+++ Data provided +++
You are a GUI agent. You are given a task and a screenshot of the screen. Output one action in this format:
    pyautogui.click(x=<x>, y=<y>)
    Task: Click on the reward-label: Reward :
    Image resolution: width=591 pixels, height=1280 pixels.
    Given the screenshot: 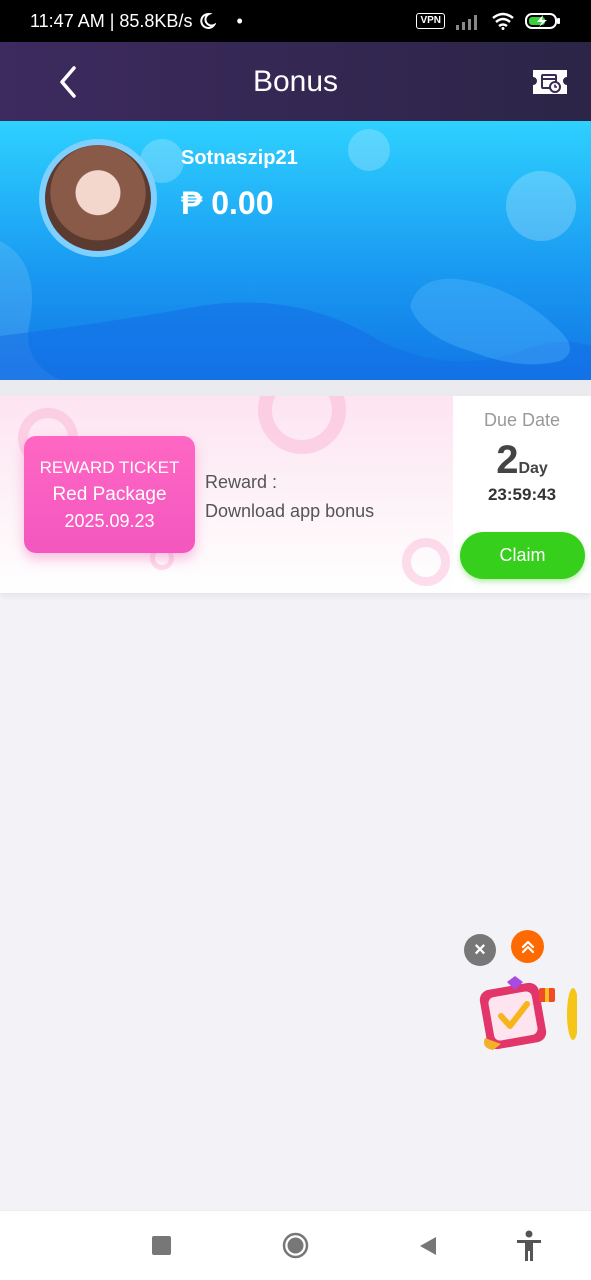 What is the action you would take?
    pyautogui.click(x=242, y=482)
    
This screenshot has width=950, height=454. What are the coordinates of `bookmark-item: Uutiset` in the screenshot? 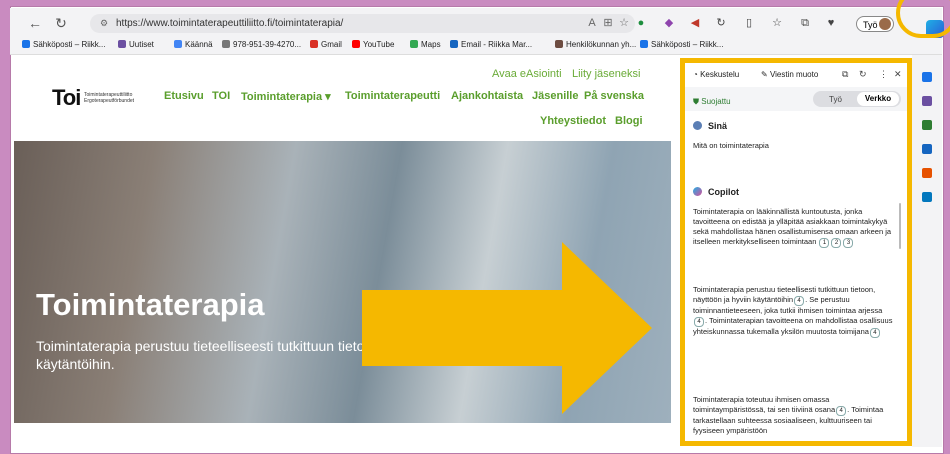 It's located at (136, 44).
+++
Request: Substitute "screen assistant" for "GUI agent" in the data from its opening line through the line containing "Image resolution: width=591", keeping everything else the same, and return only those lines.

Problem solution:
You are a screen assistant. You are given a task and a screenshot of the screen. Output one action in this format:
    pyautogui.click(x=<x>, y=<y>)
    Task: Click on the reward-label: Reward :
    Image resolution: width=591 pixels, height=1280 pixels.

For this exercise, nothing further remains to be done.